__TEXT TO READ__:
——————
Personally i wouldnt really mind if the k-factor for like the first 10 games is doubled compare to the current implementation. That will mean that people will converge quicker to their true rating. That doesnt have a big impact on the average rating, but will result in less losses for new players that are more likely to be lower rated players.

I do agree that lowering the starting elo isnt a solution to the problem due to the nature of how elo works.

This is not how elo should work. If you gain more for winning then losing by a loss, then you will get inflated ratings. In that case ratings doesnt reflex only skill. They also reflect play rate. That will result less balanced match ups.

If you want the starting elo to be 700 elo, but the average at 1000, then you have to scale all elo periodically. But because you have to do that, you kinda confess that the rating system is bad. So that is just not a solution for the problem.

Of course. As I mentioned in the post, Microsoft has its own Elo system.

That is not usually the case. You use some logarithmic drop. But again, you need to dig into the actual system, which neither of us know exactly. I don’t even know if the system is openly available for us to check.

Let us leave the exact details to the people who have implemented it. I don’t know if they use a single variable system like the k value, or they have something else.

But ultimately, we agree. You can’t reduce the starting elo.

I don’t mean to offend you, but your opinion is irrelevant here, as long as you don’t know the exact system. You can say that you aren’t satisfied. I am not happy with it either. However, your solution has so many problems that it is not really useful.

If you really want this, propose the 2 basic formulas, and then modification procedure, and the correction step that you want to take. Then, you will have to explain why your system is better.

It’s just higher, it might not be inflated. To check inflation, you need to check for the flatness of the distribution, which is a different thing.

You can say that you aren’t satisfied. I am not happy with it either. However, your solution has so many problems that it is not really useful.

If you really want this, propose the 2 basic formulas, and then modification procedure, and the correction step that you want to take. Then, you will have to explain why your system is better.
——————
__ENTRIES SHOWN__:
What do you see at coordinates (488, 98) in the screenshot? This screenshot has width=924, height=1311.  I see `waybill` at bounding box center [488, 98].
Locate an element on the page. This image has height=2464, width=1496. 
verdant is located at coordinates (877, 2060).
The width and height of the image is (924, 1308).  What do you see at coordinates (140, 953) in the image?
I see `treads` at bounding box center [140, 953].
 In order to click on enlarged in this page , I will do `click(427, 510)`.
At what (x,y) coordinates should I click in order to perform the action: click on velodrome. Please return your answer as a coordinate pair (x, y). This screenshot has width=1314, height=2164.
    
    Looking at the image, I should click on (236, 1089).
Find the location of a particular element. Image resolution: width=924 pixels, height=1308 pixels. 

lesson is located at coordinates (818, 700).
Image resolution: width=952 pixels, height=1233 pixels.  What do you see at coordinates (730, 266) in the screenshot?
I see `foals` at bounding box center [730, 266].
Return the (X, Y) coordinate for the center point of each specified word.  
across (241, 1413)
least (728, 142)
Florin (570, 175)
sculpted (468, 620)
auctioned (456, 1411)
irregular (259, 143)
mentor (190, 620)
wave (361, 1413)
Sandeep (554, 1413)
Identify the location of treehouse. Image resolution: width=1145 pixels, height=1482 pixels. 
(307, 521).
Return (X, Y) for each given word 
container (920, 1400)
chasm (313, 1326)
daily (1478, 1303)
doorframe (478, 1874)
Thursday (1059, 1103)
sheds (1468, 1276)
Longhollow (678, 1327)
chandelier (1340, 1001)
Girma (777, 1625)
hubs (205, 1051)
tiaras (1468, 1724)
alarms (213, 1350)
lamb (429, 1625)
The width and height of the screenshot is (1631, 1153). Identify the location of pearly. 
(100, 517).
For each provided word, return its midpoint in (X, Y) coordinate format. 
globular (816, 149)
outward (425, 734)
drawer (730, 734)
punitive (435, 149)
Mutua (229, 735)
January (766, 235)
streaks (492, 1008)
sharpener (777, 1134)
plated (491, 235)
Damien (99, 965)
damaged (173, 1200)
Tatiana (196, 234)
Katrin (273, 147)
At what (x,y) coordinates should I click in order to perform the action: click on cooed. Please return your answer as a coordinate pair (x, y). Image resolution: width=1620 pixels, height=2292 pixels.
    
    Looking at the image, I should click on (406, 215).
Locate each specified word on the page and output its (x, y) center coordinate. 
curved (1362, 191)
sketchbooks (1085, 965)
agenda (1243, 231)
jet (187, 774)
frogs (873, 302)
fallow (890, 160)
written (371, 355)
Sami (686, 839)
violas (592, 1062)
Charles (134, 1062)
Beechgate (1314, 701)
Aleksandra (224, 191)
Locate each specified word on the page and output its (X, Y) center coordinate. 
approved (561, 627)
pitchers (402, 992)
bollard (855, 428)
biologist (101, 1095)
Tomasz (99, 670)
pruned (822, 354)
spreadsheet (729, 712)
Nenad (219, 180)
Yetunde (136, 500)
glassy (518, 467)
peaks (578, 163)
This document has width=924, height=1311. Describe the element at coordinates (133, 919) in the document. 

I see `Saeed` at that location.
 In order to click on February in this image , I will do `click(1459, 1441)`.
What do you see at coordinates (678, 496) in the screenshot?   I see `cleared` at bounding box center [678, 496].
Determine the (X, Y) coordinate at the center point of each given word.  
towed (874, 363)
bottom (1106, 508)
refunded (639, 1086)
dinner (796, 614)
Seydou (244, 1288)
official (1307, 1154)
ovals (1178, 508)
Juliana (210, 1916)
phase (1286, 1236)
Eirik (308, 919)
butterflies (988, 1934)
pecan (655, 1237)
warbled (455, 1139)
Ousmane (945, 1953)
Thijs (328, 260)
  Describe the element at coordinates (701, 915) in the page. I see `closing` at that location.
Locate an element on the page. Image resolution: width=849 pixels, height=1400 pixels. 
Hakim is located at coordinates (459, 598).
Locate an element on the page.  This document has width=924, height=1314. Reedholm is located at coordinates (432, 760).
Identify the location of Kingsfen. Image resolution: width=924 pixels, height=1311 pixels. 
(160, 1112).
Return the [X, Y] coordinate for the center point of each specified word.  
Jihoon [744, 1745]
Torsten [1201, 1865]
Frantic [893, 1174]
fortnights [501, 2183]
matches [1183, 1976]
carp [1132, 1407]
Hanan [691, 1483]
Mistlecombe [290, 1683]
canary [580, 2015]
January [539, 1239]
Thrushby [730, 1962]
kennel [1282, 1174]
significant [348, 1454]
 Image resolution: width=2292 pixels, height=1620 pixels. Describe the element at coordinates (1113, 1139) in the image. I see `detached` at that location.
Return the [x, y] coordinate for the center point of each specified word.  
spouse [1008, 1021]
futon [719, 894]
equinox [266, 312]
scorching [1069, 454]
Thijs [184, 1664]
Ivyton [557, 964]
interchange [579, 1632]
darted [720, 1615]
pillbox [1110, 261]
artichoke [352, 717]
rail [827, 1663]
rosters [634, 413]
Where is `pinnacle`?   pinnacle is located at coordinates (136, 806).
——————
__WRITTEN INSTRUCTION 1__: Write out the stretch of the Elo rating discussion from "Personally i wouldnt" through "balanced match ups.".
__WRITTEN INSTRUCTION 2__:
Answer these from the Elo rating discussion:
(a) For roughly how many initial games would the first writer accept a doubled k-factor?
(b) Which company is said to have its own Elo system?
(c) What must be checked to detect rating inflation?
The material has no connection to the Elo rating discussion.

__FINAL ANSWER 1__:
Personally i wouldnt really mind if the k-factor for like the first 10 games is doubled compare to the current implementation. That will mean that people will converge quicker to their true rating. That doesnt have a big impact on the average rating, but will result in less losses for new players that are more likely to be lower rated players.

I do agree that lowering the starting elo isnt a solution to the problem due to the nature of how elo works.

This is not how elo should work. If you gain more for winning then losing by a loss, then you will get inflated ratings. In that case ratings doesnt reflex only skill. They also reflect play rate. That will result less balanced match ups.

__FINAL ANSWER 2__:
(a) About the first 10 games.
(b) Microsoft.
(c) The flatness of the distribution.